Start of Records provided
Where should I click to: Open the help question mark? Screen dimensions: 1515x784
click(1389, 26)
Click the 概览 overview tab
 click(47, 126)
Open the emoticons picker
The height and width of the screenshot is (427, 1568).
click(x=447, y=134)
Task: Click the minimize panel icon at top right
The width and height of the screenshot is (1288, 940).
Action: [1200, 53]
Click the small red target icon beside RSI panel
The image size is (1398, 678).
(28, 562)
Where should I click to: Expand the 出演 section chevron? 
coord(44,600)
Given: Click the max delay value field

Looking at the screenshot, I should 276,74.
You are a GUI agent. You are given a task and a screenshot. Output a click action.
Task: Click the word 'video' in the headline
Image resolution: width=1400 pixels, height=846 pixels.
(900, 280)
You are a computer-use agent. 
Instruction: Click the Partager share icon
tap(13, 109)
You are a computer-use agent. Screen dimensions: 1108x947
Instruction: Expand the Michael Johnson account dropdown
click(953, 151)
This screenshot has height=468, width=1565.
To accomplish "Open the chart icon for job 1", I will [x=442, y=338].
End of Records provided
▸ Task brief
Write out the records shown above, exactly as they appear.

▸ Final answer
Where should I click to: Open the help question mark? Screen dimensions: 1515x784
click(1389, 26)
Click the 概览 overview tab
 click(47, 126)
Open the emoticons picker
The height and width of the screenshot is (427, 1568).
click(x=447, y=134)
Task: Click the minimize panel icon at top right
The width and height of the screenshot is (1288, 940).
Action: [1200, 53]
Click the small red target icon beside RSI panel
The image size is (1398, 678).
(28, 562)
Where should I click to: Expand the 出演 section chevron? 
coord(44,600)
Given: Click the max delay value field

Looking at the screenshot, I should 276,74.
You are a GUI agent. You are given a task and a screenshot. Output a click action.
Task: Click the word 'video' in the headline
Image resolution: width=1400 pixels, height=846 pixels.
(900, 280)
You are a computer-use agent. 
Instruction: Click the Partager share icon
tap(13, 109)
You are a computer-use agent. Screen dimensions: 1108x947
Instruction: Expand the Michael Johnson account dropdown
click(953, 151)
This screenshot has height=468, width=1565.
To accomplish "Open the chart icon for job 1", I will [x=442, y=338].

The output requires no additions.